## WHAT IS BEING ASKED
Please restate the data word for word.

Entries taken from a collection
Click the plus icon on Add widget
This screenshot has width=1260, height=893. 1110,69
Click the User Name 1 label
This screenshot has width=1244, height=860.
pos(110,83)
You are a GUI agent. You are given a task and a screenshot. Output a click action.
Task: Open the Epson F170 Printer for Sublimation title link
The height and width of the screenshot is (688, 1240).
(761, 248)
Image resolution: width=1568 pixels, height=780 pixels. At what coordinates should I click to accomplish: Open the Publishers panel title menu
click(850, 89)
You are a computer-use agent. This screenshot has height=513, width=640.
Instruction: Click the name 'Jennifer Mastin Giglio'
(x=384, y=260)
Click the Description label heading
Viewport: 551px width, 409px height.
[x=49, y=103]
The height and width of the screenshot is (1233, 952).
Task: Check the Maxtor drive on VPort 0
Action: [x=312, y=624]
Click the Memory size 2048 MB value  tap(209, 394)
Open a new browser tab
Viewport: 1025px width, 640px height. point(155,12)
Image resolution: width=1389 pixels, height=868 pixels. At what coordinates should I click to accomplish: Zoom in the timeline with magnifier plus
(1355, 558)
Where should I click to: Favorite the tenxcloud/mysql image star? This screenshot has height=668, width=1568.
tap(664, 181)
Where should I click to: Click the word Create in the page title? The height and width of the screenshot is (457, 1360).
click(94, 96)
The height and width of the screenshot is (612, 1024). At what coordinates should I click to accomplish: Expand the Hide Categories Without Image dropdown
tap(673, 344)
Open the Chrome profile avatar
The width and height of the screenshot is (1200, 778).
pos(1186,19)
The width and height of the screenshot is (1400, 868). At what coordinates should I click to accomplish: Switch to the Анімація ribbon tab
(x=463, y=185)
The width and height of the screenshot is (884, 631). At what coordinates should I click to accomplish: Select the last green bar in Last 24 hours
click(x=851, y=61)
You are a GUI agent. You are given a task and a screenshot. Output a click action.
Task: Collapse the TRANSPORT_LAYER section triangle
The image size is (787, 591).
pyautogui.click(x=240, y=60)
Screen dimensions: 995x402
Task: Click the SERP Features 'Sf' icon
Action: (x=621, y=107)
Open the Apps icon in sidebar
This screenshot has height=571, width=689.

## EXERCISE RESPONSE
Click the plus icon on Add widget
This screenshot has width=1260, height=893. 1110,69
Click the User Name 1 label
This screenshot has width=1244, height=860.
pos(110,83)
You are a GUI agent. You are given a task and a screenshot. Output a click action.
Task: Open the Epson F170 Printer for Sublimation title link
The height and width of the screenshot is (688, 1240).
(761, 248)
Image resolution: width=1568 pixels, height=780 pixels. At what coordinates should I click to accomplish: Open the Publishers panel title menu
click(850, 89)
You are a computer-use agent. This screenshot has height=513, width=640.
Instruction: Click the name 'Jennifer Mastin Giglio'
(x=384, y=260)
Click the Description label heading
Viewport: 551px width, 409px height.
[x=49, y=103]
The height and width of the screenshot is (1233, 952).
Task: Check the Maxtor drive on VPort 0
Action: [x=312, y=624]
Click the Memory size 2048 MB value  tap(209, 394)
Open a new browser tab
Viewport: 1025px width, 640px height. point(155,12)
Image resolution: width=1389 pixels, height=868 pixels. At what coordinates should I click to accomplish: Zoom in the timeline with magnifier plus
(1355, 558)
Where should I click to: Favorite the tenxcloud/mysql image star? This screenshot has height=668, width=1568.
tap(664, 181)
Where should I click to: Click the word Create in the page title? The height and width of the screenshot is (457, 1360).
click(94, 96)
The height and width of the screenshot is (612, 1024). At what coordinates should I click to accomplish: Expand the Hide Categories Without Image dropdown
tap(673, 344)
Open the Chrome profile avatar
The width and height of the screenshot is (1200, 778).
pos(1186,19)
The width and height of the screenshot is (1400, 868). At what coordinates should I click to accomplish: Switch to the Анімація ribbon tab
(x=463, y=185)
The width and height of the screenshot is (884, 631). At what coordinates should I click to accomplish: Select the last green bar in Last 24 hours
click(x=851, y=61)
You are a GUI agent. You are given a task and a screenshot. Output a click action.
Task: Collapse the TRANSPORT_LAYER section triangle
The image size is (787, 591).
pyautogui.click(x=240, y=60)
Screen dimensions: 995x402
Task: Click the SERP Features 'Sf' icon
Action: (x=621, y=107)
Open the Apps icon in sidebar
This screenshot has height=571, width=689.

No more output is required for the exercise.